Question

in how many years 50000 amount to 86400 at 20% per annum, if the interest is compounded annually
plz explain fully.​

Answer 1

$\underline{ \underline{ \Large \pmb{ \sf { \pink{Answer:}} } }}$

• Number of years = 3 years

$\underline{ \underline{ \Large\pmb{ \sf { \pink{Given:}}} } }$

• Amount = Rs. 86400

• Principal = 50000

• Rate of interest = 20% p.a

$\underline{ \underline{ \Large \pmb{ \sf { \pink{To \: calculate :}} }} }$

• Time (n years)

$\underline{ \underline{ \Large \pmb{ \sf { \pink{Calculation :}} }} }$

Let us assume the number of years as "n". We'll form a suitable linear equation first and then by using the laws of exponents , we'll find the value of n.

As we know that,

$\longmapsto \underline { \boxed{\pmb{ \large\rm { A = {P \Bigg \lgroup 1 + \dfrac{R}{100} \Bigg \rgroup}^{n} }}}}$

Where,

✰ A = amount

✰ P = Principal

✰ R = Rate of interest

✰ n = time or number of years.

Clearly, this an equation. Now, substitute the values we are given in the question.

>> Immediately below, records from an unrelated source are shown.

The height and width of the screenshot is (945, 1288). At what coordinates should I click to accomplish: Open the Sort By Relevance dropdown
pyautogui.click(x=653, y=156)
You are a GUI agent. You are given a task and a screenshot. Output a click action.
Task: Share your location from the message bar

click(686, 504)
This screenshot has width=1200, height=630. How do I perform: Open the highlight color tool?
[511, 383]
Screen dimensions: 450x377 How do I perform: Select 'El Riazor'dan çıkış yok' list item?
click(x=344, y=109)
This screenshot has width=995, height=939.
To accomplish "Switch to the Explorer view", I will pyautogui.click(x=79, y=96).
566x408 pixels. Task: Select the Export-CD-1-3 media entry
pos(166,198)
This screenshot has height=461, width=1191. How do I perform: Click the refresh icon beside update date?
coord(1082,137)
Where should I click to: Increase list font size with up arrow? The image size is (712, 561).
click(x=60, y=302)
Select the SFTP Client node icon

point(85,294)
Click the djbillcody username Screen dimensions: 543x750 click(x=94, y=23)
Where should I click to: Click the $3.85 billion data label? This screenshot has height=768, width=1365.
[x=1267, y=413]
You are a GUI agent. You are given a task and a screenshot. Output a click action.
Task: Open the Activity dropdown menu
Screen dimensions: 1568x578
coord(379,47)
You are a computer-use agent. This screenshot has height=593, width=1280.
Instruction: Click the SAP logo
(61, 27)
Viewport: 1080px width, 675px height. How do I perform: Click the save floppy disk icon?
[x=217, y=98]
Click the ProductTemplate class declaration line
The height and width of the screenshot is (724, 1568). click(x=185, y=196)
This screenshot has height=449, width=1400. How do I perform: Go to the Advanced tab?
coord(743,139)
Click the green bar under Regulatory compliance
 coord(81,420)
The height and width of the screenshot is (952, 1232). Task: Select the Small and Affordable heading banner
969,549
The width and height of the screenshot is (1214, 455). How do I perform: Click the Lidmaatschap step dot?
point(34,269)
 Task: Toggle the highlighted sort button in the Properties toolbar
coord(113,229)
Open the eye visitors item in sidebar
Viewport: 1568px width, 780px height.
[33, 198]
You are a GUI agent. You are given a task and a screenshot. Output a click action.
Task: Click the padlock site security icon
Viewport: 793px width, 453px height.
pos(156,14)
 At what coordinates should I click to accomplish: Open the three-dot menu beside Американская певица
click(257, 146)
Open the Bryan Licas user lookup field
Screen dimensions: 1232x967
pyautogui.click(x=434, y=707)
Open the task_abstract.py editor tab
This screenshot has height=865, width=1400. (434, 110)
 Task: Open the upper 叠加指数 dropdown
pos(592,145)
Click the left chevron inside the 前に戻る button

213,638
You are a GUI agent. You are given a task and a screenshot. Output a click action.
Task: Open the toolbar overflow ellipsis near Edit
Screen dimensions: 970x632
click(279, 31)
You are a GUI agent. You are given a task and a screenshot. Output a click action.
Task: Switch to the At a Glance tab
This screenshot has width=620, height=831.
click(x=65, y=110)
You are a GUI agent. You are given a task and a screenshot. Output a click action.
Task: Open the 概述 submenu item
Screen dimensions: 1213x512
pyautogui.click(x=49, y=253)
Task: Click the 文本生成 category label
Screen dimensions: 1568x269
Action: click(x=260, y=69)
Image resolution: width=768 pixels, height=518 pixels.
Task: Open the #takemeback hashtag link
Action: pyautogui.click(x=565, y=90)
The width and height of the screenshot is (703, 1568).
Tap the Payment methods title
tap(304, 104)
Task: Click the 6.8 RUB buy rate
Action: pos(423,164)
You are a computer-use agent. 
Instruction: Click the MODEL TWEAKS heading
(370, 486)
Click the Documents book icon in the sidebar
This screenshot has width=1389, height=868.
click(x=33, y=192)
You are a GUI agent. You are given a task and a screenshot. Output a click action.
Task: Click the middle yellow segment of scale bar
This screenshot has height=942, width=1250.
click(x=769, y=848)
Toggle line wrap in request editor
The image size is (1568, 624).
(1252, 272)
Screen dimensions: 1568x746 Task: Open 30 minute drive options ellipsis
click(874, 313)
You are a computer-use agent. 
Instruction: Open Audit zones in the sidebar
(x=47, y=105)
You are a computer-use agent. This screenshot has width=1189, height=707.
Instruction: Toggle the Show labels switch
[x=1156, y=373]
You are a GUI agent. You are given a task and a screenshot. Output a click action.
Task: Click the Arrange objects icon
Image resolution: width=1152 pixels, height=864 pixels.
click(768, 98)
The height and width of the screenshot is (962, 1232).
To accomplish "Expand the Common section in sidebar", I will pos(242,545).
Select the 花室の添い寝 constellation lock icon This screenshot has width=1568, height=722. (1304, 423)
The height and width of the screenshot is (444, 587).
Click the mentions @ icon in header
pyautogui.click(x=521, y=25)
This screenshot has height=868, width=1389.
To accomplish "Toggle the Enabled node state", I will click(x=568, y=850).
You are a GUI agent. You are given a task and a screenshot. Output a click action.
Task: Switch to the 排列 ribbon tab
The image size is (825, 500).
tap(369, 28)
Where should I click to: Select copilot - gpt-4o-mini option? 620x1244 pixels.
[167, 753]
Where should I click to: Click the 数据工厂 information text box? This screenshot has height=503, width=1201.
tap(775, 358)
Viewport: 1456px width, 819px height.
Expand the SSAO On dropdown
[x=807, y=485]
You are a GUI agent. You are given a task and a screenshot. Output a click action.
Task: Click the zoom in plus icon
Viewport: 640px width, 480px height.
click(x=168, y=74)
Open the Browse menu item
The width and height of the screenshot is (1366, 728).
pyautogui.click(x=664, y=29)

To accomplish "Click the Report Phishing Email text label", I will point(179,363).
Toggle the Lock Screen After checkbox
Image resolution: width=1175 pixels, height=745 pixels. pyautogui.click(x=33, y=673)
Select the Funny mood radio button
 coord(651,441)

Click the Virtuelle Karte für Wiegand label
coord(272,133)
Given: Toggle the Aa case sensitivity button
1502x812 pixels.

$\longmapsto \rm { 86400 = { 50000 \Bigg \lgroup 1 + \dfrac{20}{100} \Bigg \rgroup}^{n} }$

Preforming simplification in the RHS.

$\longmapsto \rm { 86400 = { 50000 \Bigg \lgroup \dfrac{100 + 20}{100} \Bigg \rgroup}^{n} }$

$\longmapsto \rm { 86400 = { 50000 \Bigg \lgroup \dfrac{120}{100} \Bigg \rgroup}^{n} }$

Transposing 50000 from RHS to LHS. Sign will be changed, as it is in the form of multiplication ; it'll become in the form of division in the RHS.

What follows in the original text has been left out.